Lowell Mason was prominent among the skeptics. Perhaps best remembered for the melody he added to the nursery rhyme “Mary Had a Little Lamb,” Mason was a banker and choir director who grew up in Medfield before moving to Georgia in his early adulthood. In 1827 he returned to Boston, where he was a pioneer in teaching music in public schools, worked as music director for three different churches, and served as president of the Handel and Haydn Society orchestra, which published a hymnal that Mason had produced — a collection that soon supplanted other musical texts used in churches and singing schools in the Northeast.
“He often is the villain in the story of American music, because he was so active in trying to get rid of this very vibrant regional tradition, while also still working very much within that tradition,” Eriksen said.
The movement to eradicate New England choral music didn’t fully erase it. For one thing, the songs were easy to find: Northampton was a hub of music publishing in the 1790s, Eriksen said, and composers would come to Western Massachusetts from all over the Northeast so their manuscriptscould be set in movable music type, rather than being engraved by hand for reproduction.
Also, musical taste isn’t a spigot that can simply be shut off.
“People don’t always stop loving things just because you tell them to,” said Allison Blake Steel, a songwriter and artist who began singing “weird Yankee folk hymns” in the late 1990s while attending Smith College.
Those songs have endured because “They are unbelievably awesome,” said Steel, who carves slate gravestones and once worked as a costumed re-enactor at Old Sturbridge Village.
“They are big enough to grapple with the deepest questions of life and death and meaning, complex enough to reflect the world as it is, and simple enough to be sung by regular people without fancy skills,” Steel added. “They don’t speak to everyone, but they spoke to people 200 years ago, and they speak to me.”
In the 1800s, young people who loved the folk hymns they learned at a formative age were the ones who kept them alive as they got older, prompting a revival of the style later that century.

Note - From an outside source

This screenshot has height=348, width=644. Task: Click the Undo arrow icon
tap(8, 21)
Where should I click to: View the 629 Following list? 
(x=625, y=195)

“They pushed back against the pushback, and they developed a tradition called ‘Old Folks Concerts’ that were also very much a regional tradition and lasted for about 100 years or so, into the 1950s,” said Eriksen, who researched the pushback for his 2015 doctorate in ethnomusicology from Wesleyan University in Connecticut.

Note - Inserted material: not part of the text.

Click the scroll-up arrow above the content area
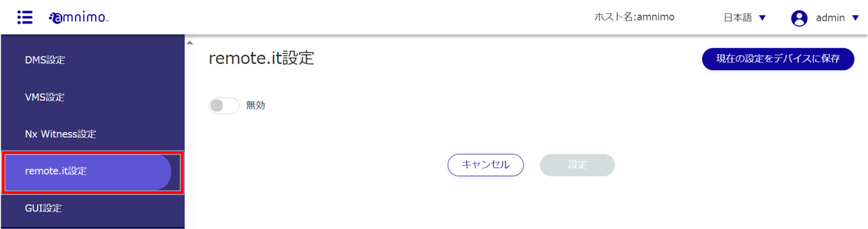The width and height of the screenshot is (868, 229). (190, 43)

Later, New England choral music influenced the modernist composer Charles Ives in the early 1900s. Shape note singing was also a key element of Bread & Puppet, the countercultural theater troupe that began in New York City in the early 1960s before moving to Vermont — where Amidon’s parents became members in the ’70s.
More recently, Steel wrote and contributed five new shape note songs to “The Sacred Harp,” an 1844 hymnal revised and republished in 2025 for the first time in 34 years. (Eriksen and several other composers from Western Massachusetts are also represented.)
“The music always survives in one way or another,” Amidon said. “But it is true that because we tend to tell simple stories about things, New England hasn’t had as clear a story to tell as maybe the South or Texas, or Chicago around blues, or New Orleans. I think that’s kind of the beauty of it, in a way. It’s just very much a place of multiplicity, of different people doing different things.”